> **PROBLEM TO WORK ON**:
Reproduce the listing below word for word, keeping every line as it is.

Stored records
━━━━━━━━━━━━━━━━
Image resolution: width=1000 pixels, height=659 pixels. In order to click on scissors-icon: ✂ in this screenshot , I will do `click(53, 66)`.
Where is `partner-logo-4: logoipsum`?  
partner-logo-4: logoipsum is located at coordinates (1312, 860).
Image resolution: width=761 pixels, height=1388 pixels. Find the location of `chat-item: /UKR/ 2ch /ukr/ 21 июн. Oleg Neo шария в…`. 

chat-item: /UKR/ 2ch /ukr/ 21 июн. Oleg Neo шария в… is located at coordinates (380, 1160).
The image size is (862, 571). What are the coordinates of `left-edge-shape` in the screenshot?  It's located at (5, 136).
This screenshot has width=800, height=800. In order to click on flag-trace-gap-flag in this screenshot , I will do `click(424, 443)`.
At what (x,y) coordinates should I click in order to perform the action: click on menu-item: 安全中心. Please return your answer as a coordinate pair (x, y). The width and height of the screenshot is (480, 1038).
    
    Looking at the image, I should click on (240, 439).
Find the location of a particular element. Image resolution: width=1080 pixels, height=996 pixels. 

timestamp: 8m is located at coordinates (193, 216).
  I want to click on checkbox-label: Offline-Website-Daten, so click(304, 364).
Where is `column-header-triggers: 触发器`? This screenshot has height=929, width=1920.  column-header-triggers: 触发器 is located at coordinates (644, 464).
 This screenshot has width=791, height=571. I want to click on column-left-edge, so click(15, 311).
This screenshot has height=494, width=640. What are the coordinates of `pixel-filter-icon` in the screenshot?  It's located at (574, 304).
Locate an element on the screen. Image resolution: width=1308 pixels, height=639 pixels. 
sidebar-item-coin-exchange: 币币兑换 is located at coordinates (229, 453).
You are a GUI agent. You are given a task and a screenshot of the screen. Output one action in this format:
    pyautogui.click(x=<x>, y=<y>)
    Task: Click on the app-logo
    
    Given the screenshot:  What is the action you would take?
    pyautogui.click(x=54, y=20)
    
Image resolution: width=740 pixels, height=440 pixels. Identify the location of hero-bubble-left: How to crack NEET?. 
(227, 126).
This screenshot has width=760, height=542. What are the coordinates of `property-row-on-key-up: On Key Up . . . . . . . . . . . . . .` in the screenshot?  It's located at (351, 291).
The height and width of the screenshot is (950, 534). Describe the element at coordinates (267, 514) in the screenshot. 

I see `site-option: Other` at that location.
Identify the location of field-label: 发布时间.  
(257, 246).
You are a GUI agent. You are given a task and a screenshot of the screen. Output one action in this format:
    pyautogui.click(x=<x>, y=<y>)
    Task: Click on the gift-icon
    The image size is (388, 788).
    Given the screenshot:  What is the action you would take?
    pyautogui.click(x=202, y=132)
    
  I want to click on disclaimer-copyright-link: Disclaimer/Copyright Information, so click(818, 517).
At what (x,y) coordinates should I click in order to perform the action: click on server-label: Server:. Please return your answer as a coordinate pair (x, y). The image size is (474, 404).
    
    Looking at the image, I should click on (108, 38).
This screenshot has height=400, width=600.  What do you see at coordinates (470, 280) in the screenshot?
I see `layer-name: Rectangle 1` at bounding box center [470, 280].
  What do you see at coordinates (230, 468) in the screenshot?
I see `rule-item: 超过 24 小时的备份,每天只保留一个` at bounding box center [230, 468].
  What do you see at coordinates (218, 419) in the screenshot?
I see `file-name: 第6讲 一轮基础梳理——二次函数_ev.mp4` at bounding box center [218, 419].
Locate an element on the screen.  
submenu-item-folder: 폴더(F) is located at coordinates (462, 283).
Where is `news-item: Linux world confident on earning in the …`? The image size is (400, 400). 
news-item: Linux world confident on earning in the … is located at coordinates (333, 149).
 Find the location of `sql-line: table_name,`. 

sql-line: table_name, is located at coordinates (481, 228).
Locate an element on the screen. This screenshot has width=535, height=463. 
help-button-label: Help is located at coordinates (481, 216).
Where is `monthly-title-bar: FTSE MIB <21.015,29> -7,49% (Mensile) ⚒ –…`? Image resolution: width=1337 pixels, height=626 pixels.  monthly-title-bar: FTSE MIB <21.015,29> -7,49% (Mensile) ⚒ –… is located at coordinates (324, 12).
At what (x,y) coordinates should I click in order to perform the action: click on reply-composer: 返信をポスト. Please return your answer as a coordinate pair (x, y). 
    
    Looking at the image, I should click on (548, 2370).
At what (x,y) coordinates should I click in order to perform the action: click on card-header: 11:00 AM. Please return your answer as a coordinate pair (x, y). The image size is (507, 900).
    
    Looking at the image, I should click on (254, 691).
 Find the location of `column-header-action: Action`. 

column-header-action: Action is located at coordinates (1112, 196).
━━━━━━━━━━━━━━━━
> **EXERCISE RESPONSE**:
Image resolution: width=1000 pixels, height=659 pixels. In order to click on scissors-icon: ✂ in this screenshot , I will do `click(53, 66)`.
Where is `partner-logo-4: logoipsum`?  
partner-logo-4: logoipsum is located at coordinates (1312, 860).
Image resolution: width=761 pixels, height=1388 pixels. Find the location of `chat-item: /UKR/ 2ch /ukr/ 21 июн. Oleg Neo шария в…`. 

chat-item: /UKR/ 2ch /ukr/ 21 июн. Oleg Neo шария в… is located at coordinates (380, 1160).
The image size is (862, 571). What are the coordinates of `left-edge-shape` in the screenshot?  It's located at (5, 136).
This screenshot has width=800, height=800. In order to click on flag-trace-gap-flag in this screenshot , I will do `click(424, 443)`.
At what (x,y) coordinates should I click in order to perform the action: click on menu-item: 安全中心. Please return your answer as a coordinate pair (x, y). The width and height of the screenshot is (480, 1038).
    
    Looking at the image, I should click on (240, 439).
Find the location of a particular element. Image resolution: width=1080 pixels, height=996 pixels. 

timestamp: 8m is located at coordinates (193, 216).
  I want to click on checkbox-label: Offline-Website-Daten, so click(304, 364).
Where is `column-header-triggers: 触发器`? This screenshot has height=929, width=1920.  column-header-triggers: 触发器 is located at coordinates (644, 464).
 This screenshot has width=791, height=571. I want to click on column-left-edge, so click(15, 311).
This screenshot has height=494, width=640. What are the coordinates of `pixel-filter-icon` in the screenshot?  It's located at (574, 304).
Locate an element on the screen. Image resolution: width=1308 pixels, height=639 pixels. 
sidebar-item-coin-exchange: 币币兑换 is located at coordinates (229, 453).
You are a GUI agent. You are given a task and a screenshot of the screen. Output one action in this format:
    pyautogui.click(x=<x>, y=<y>)
    Task: Click on the app-logo
    
    Given the screenshot:  What is the action you would take?
    pyautogui.click(x=54, y=20)
    
Image resolution: width=740 pixels, height=440 pixels. Identify the location of hero-bubble-left: How to crack NEET?. 
(227, 126).
This screenshot has width=760, height=542. What are the coordinates of `property-row-on-key-up: On Key Up . . . . . . . . . . . . . .` in the screenshot?  It's located at (351, 291).
The height and width of the screenshot is (950, 534). Describe the element at coordinates (267, 514) in the screenshot. 

I see `site-option: Other` at that location.
Identify the location of field-label: 发布时间.  
(257, 246).
You are a GUI agent. You are given a task and a screenshot of the screen. Output one action in this format:
    pyautogui.click(x=<x>, y=<y>)
    Task: Click on the gift-icon
    The image size is (388, 788).
    Given the screenshot:  What is the action you would take?
    pyautogui.click(x=202, y=132)
    
  I want to click on disclaimer-copyright-link: Disclaimer/Copyright Information, so click(818, 517).
At what (x,y) coordinates should I click in order to perform the action: click on server-label: Server:. Please return your answer as a coordinate pair (x, y). The image size is (474, 404).
    
    Looking at the image, I should click on (108, 38).
This screenshot has height=400, width=600.  What do you see at coordinates (470, 280) in the screenshot?
I see `layer-name: Rectangle 1` at bounding box center [470, 280].
  What do you see at coordinates (230, 468) in the screenshot?
I see `rule-item: 超过 24 小时的备份,每天只保留一个` at bounding box center [230, 468].
  What do you see at coordinates (218, 419) in the screenshot?
I see `file-name: 第6讲 一轮基础梳理——二次函数_ev.mp4` at bounding box center [218, 419].
Locate an element on the screen.  
submenu-item-folder: 폴더(F) is located at coordinates (462, 283).
Where is `news-item: Linux world confident on earning in the …`? The image size is (400, 400). 
news-item: Linux world confident on earning in the … is located at coordinates (333, 149).
 Find the location of `sql-line: table_name,`. 

sql-line: table_name, is located at coordinates (481, 228).
Locate an element on the screen. This screenshot has width=535, height=463. 
help-button-label: Help is located at coordinates (481, 216).
Where is `monthly-title-bar: FTSE MIB <21.015,29> -7,49% (Mensile) ⚒ –…`? Image resolution: width=1337 pixels, height=626 pixels.  monthly-title-bar: FTSE MIB <21.015,29> -7,49% (Mensile) ⚒ –… is located at coordinates (324, 12).
At what (x,y) coordinates should I click in order to perform the action: click on reply-composer: 返信をポスト. Please return your answer as a coordinate pair (x, y). 
    
    Looking at the image, I should click on (548, 2370).
At what (x,y) coordinates should I click in order to perform the action: click on card-header: 11:00 AM. Please return your answer as a coordinate pair (x, y). The image size is (507, 900).
    
    Looking at the image, I should click on (254, 691).
 Find the location of `column-header-action: Action`. 

column-header-action: Action is located at coordinates (1112, 196).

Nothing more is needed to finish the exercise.